La Municipalidad de Córdoba, mediante el Ente Municipal de Fiscalización y Control, desplegó un masivo operativo de inspección durante el fin de semana para ordenar la nocturnidad y fiscalizar espectáculos públicos. Las inspecciones, coordinadas junto a la Policía de la Provincia y la Guardia Urbana, arrojaron un saldo de 12 locales clausurados, 15 fiestas clandestinas desactivadas y más de 3.000 personas movilizadas en los distintos procedimientos.
Las cuadrillas reforzaron su presencia en corredores críticos como Nueva Córdoba, Güemes, Costanera y Alta Córdoba, respondiendo a denuncias vecinales al 103 por ruidos molestos y falta de seguridad. Entre los operativos más resonantes se destacó la clausura de un predio en Colinas del Cerro que congregaba a más de mil personas simulando ser un kiosco, y otro espacio en Alta Córdoba con 700 asistentes. En ambos lugares se constataron graves deficiencias de higiene, hacinamiento, presencia de menores de edad y venta de alcohol sin los permisos correspondientes.

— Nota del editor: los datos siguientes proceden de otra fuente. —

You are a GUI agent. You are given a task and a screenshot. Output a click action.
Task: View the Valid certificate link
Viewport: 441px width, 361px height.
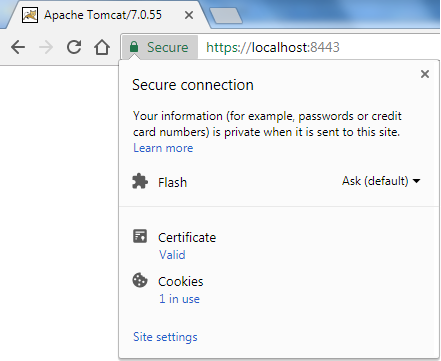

En simultáneo, los inspectores labraron actas en locales gastronómicos de Barrio Güemes por realizar bailes con DJ en vivo no autorizados y desmantelaron puestos ilegales de parrillas que utilizaban garrafas en el espacio público. Desde el Palacio 6 de Julio recordaron que los comercios deben ajustarse estrictamente a las ordenanzas de convivencia ciudadana y seguridad vigentes, al tiempo que destacaron la correcta fiscalización de más de 120 eventos masivos que sí contaban con el aval técnico municipal.